27 Maggio 2024
Cultura e Società

Lo zoo di Roma di Pascal Janovjak: la ricostruzione della memoria storica

Siamo a Roma nei primi anni Duemila. Giovanna Di Stefano è stata assunta per rilanciare il ribattezzato Bioparco, lo zoo che da oltre un secolo sovrasta il caos e le rovine della città come un Eden dimenticato. In una calma surreale, leoni, giraffe, ippopotami e serpenti esotici sonnecchiano noncuranti dei rari turisti che passeggiano nel verde di Villa Borghese.
Orientandosi a fatica tra laghi, voliere e fossati, e sotto lo sguardo divertito del responsabile scientifico, Giovanna si imbatte in Chahine, un architetto algerino inviato sul posto per una missione misteriosa. I due si scambieranno poche parole, ma si cercheranno ogni giorno, e insieme scopriranno i luoghi più nascosti del parco, parleranno con i vecchi guardiani e risveglieranno i fantasmi del passato: dalla leonessa Italia portata dal Duce in persona alle dive di Cinecittà, dai militanti della causa animalista fino a Salman Rushdie, affascinato da un tamandino, l’ultimo sopravvissuto della sua specie. E sarà proprio questo animale solitario che porterà lo zoo a una insperata rinascita. Alternando il racconto di un amore impossibile e vicende realmente accadute, Pascal Janovjak ripercorre la storia di uno degli zoo più antichi d’Europa e, con essa, dell’Italia.

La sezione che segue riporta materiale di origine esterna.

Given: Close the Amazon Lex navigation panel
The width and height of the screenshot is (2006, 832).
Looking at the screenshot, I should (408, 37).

«È piccola, Roma, nel 1911, un borgo sulle rive del Tevere, e se oggi lo zoo appare come una macchia che si perde nella capitale, all’epoca rappresentava una seconda città, una città animale situata a varie eternità dal centro. In mancanza di meglio si costruisce una linea di tram, un tram nuovo fiammante che sferraglia dal centro dell’urbe fino al suo estremo nord, per depositarti come un fiore davanti ai cancelli».

L’autore

Pascal Janovjak è nato nel 1975 a Basilea da madre francese e padre slovacco. Dopo gli studi a Strasburgo, ha vissuto in Giordania, Libano, Bangladesh e Palestina.

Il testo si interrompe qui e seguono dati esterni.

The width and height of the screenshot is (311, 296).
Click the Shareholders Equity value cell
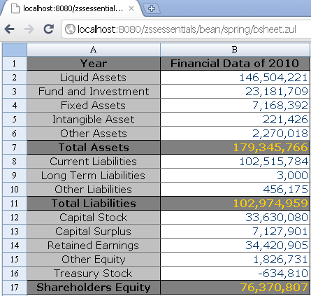235,288
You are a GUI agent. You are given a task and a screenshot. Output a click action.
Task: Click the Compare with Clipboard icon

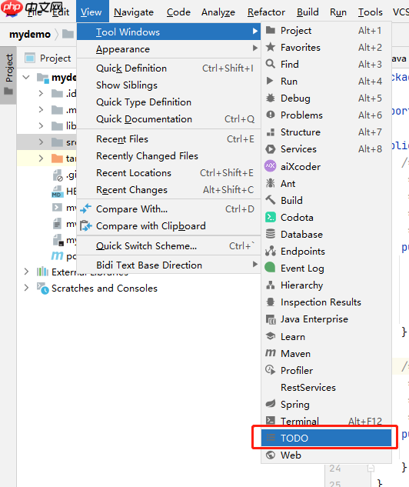coord(85,225)
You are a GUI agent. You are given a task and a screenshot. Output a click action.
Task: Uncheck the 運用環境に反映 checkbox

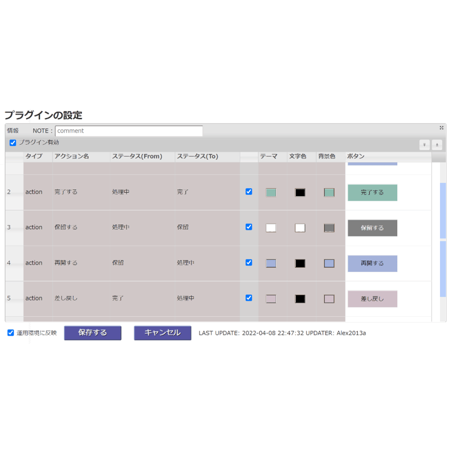(11, 333)
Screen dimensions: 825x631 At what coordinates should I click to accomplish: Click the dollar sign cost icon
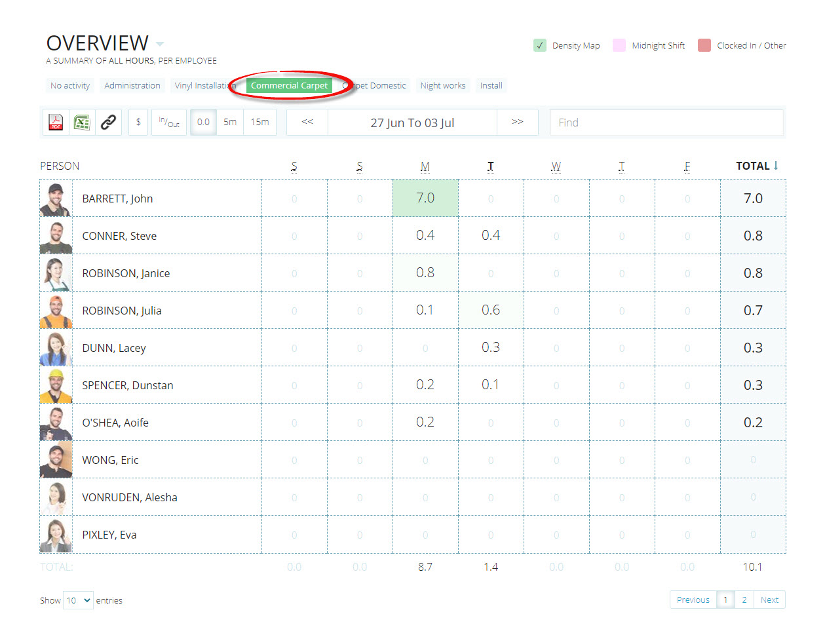click(138, 123)
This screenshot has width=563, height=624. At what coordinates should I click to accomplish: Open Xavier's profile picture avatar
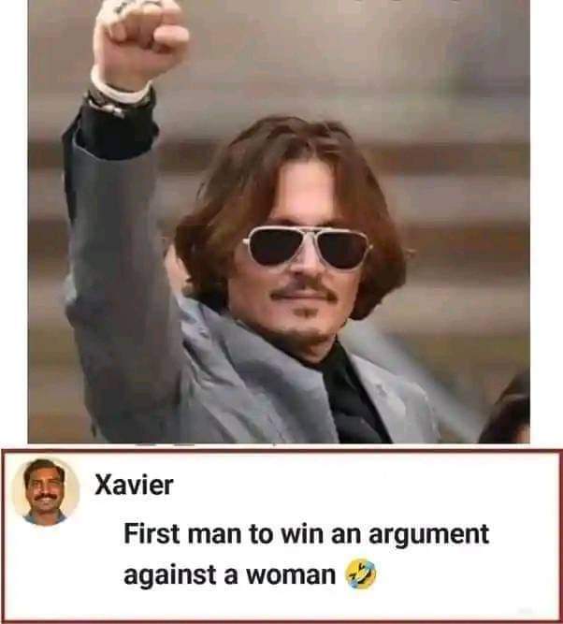46,492
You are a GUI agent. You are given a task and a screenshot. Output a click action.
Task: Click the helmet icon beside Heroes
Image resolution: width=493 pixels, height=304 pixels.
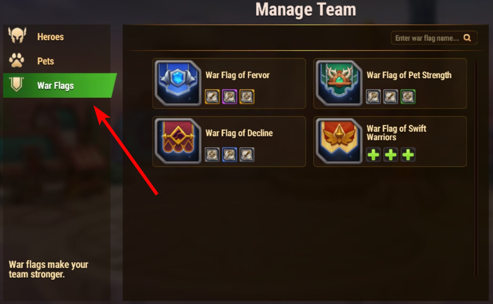coord(17,35)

Dal 2011 abita a Roma. Uscito in francese nel 2019 e già tradotto in varie lingue, Lo zoo di Roma è il suo secondo romanzo, vincitore del Premio svizzero di letteratura, del Premio Michel-Dentan e del Premio del pubblico della Radiotelevisione svizzera.

La traduttrice

Nata a Locarno, Maurizia Balmelli è traduttrice dall’inglese e dal francese. Tra gli autori tradotti, Cormac McCarthy, Aleksandar Hemon, Sally Rooney, Martin Amis, J.M.G. Le Clézio, Agota Kristof, Yasmina Reza e Emmanuel Carrère, Noëlle Revaz.